Até pouco tempo, o grande desafio era a determinação destes compostos, mas a atual tecnologia analítica tem permitido a detecção destas substâncias em concentrações cada vez mais reduzidas (abaixo de ng L-1) e em matrizes complexas, como esgoto, sedimento e tecido animal. Com isso, atualmente encontram-se facilmente resultados de pesquisas que investigam as formas de remoção de contaminantes emergentes, envolvendo, principalmente, o uso de tecnologias como filtração por membranas, fotólise por ultra-violeta, ozonação e o uso de catalizadores como as nanopartículas de dióxido de titânio e de prata, dentre outros. "O uso dessas tecnologias é aplicado no tratamento avançado da água ou do esgoto, e de modo geral, possuem um custo elevado, e não atuam eficientemente para todos os tipos de contaminantes emergentes" - explica Eline.
As técnicas de filtração por membrana, como a osmose reversa e a nanofiltração, tem se mostrado promissoras alternativas para a remoção de micropoluentes, como alguns dos contaminantes emergentes. "Estas são comumente aplicadas no tratamento da água para abastecimento e também na água de reúso. Diversos trabalhos tem demonstrado a remoção de pesticidas, ftalatos, fármacos e produtos de uso pessoal, estrogênios, dentre outros" - afirma Eline. Já a técnica de biorreator de membrana integra a degradação da matéria orgânica presente no esgoto com a filtração por membranas, superando assim as limitações do convencional lodo ativado (como por exemplo, limitado tempo de retenção dos sólidos e as características de sedimentação do lodo).

■ Conteúdo dos registros
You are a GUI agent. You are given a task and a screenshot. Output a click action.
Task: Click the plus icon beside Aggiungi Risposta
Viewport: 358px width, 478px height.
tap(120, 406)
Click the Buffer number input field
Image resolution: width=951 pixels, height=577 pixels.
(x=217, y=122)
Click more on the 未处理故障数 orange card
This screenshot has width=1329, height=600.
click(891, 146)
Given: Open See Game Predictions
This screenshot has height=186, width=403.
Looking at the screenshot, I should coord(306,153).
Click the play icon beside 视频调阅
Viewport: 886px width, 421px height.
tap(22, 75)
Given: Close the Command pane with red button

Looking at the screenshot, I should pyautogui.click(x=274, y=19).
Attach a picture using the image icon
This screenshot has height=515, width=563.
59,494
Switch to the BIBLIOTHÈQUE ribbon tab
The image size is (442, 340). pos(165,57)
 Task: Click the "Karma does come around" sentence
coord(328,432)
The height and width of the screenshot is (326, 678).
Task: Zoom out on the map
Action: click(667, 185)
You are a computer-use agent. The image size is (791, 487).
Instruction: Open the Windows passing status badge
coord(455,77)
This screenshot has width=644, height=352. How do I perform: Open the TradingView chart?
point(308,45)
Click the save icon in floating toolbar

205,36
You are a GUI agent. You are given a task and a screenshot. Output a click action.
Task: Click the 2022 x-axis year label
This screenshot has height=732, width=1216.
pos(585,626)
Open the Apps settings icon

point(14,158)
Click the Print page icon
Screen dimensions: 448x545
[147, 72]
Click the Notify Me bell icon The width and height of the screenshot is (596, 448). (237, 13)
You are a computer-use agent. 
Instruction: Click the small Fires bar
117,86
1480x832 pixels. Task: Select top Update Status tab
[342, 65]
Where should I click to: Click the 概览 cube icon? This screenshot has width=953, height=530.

■ Tarefas do exercício
a - Reproduza do texto sobre contaminantes emergentes a parte que começa em "Até pouco tempo, o" e segue até "- explica Eline.".
b - Com base no texto sobre contaminantes emergentes, responda:
(i) Abaixo de qual concentração a tecnologia analítica atual já consegue detectar essas substâncias?
(ii) Que técnicas de filtração por membrana são dadas como exemplo?
(iii) Quais limitações do lodo ativado convencional são citadas?
c - Dê sequência ao texto sobre contaminantes emergentes a partir da última frase apresentada.

■ Respostas do exercício
a -
Até pouco tempo, o grande desafio era a determinação destes compostos, mas a atual tecnologia analítica tem permitido a detecção destas substâncias em concentrações cada vez mais reduzidas (abaixo de ng L-1) e em matrizes complexas, como esgoto, sedimento e tecido animal. Com isso, atualmente encontram-se facilmente resultados de pesquisas que investigam as formas de remoção de contaminantes emergentes, envolvendo, principalmente, o uso de tecnologias como filtração por membranas, fotólise por ultra-violeta, ozonação e o uso de catalizadores como as nanopartículas de dióxido de titânio e de prata, dentre outros. "O uso dessas tecnologias é aplicado no tratamento avançado da água ou do esgoto, e de modo geral, possuem um custo elevado, e não atuam eficientemente para todos os tipos de contaminantes emergentes" - explica Eline.

b -
(i) Abaixo de ng L-1.
(ii) A osmose reversa e a nanofiltração.
(iii) O limitado tempo de retenção dos sólidos e as características de sedimentação do lodo.

c -
Atualmente, o uso de nanomateriais para o tratamento de rejeitos tem sido explorado tanto no nível laboratorial quanto em pequena escala e tem apresentado excelentes resultados. "Nanoadsorventes, membranas preparadas com nanomateriais e nanofotocatalisadores já se encontram disponíveis, mas ainda necessitam maiores desenvolvimentos para aplicações em larga escala e aos multi-resíduos presentes nos efluentes de ETEs e ETAs" - ressalta Eline.
É importante destacar que a maior parte dos estudos realizados sobre remoção de contaminantes emergentes nas ETEs tem focado principalmente na fase aquosa, sendo que a carga desses contaminantes na fase sólida é frequentemente negligenciada. "Assim, a ocorrência e a distribuição de contaminantes emergentes no lodo do esgoto demanda ainda investigações detalhadas, especialmente porque o esgoto digerido é disposto em aterros ou usados como fertilizantes na agricultura e esta representa outra entrada destes compostos no ambiente" - afirma Eline.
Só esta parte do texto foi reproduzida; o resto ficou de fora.